- SOURCE DOCUMENT:

## Modeling (Task 2)

This notebook trains and evaluates two models for each dataset:

- Baseline: **Logistic Regression**
- Ensemble: **Random Forest**

Metrics for imbalanced classification:

- **AUC-PR** (Average Precision)
- **F1-score**
- **Confusion Matrix**

Cross-validation:

- **Stratified K-Fold (k=5)**



In [None]:
from pathlib import Path
import sys

# Ensure repo root is on PYTHONPATH so `import src...` works in Jupyter
sys.path.insert(0, str(Path("..").resolve()))

import json

from src.modeling.task2_train import Task2Paths, train_and_evaluate_task2

RAW_DIR = Path("../data/raw")
REPORTS_DIR = Path("../reports")
MODELS_DIR = Path("../models")

paths = Task2Paths(raw_dir=RAW_DIR, reports_dir=REPORTS_DIR, models_dir=MODELS_DIR)



In [None]:
# Run Task 2 for Fraud_Data
# Tip: set sample_frac=0.2 for quicker iteration while experimenting

fraud_results = train_and_evaluate_task2(
    "fraud",
    paths,
    cv_splits=5,
    sample_frac=None,
)

print(json.dumps(fraud_results, indent=2)[:2000])



In [None]:
# Run Task 2 for creditcard
# Tip: set sample_frac=0.2 for quicker iteration while experimenting

cc_results = train_and_evaluate_task2(
    "creditcard",
    paths,
    cv_splits=5,
    sample_frac=None,
)

print(json.dumps(cc_results, indent=2)[:2000])

- LISTED RECORDS:
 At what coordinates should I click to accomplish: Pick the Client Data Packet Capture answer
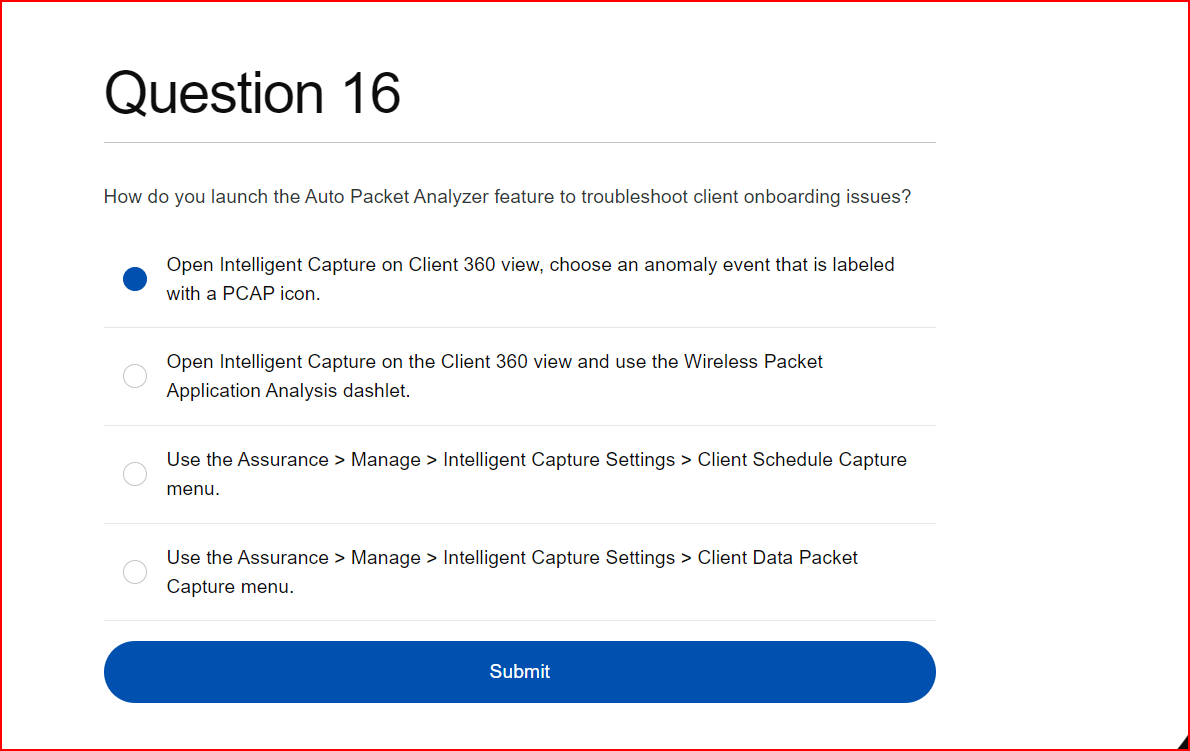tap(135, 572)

---

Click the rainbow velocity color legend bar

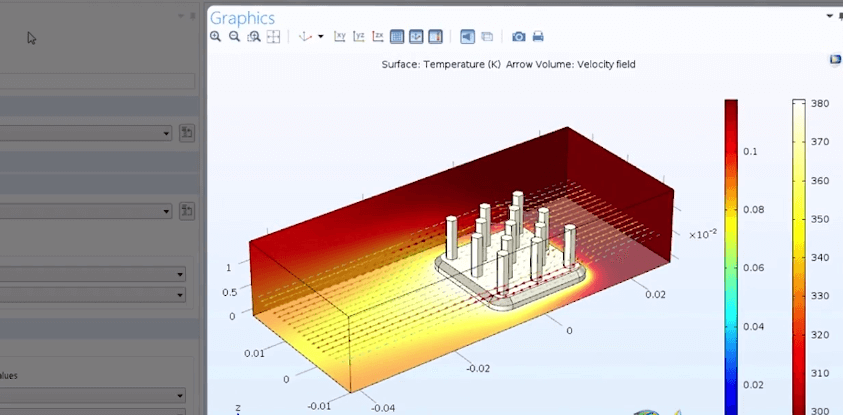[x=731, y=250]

- EXERCISES TO COMPLETE:
[a] Answer these questions about the modeling notebook:
(i) Which model serves as the baseline?
(ii) How many folds does the cross-validation use?
(iii) What sample_frac value does the tip suggest for quicker iteration?
[b] Please set down, word for word, the part of the modeling notebook that opens with the words containing "## Modeling (Task" and closes with "- **AUC-PR** (Average Precision)".
The rows come from a source separate from the modeling notebook.

- PER-TASK ANSWERS:
[a]
(i) Logistic Regression
(ii) 5
(iii) 0.2

[b]
## Modeling (Task 2)

This notebook trains and evaluates two models for each dataset:

- Baseline: **Logistic Regression**
- Ensemble: **Random Forest**

Metrics for imbalanced classification:

- **AUC-PR** (Average Precision)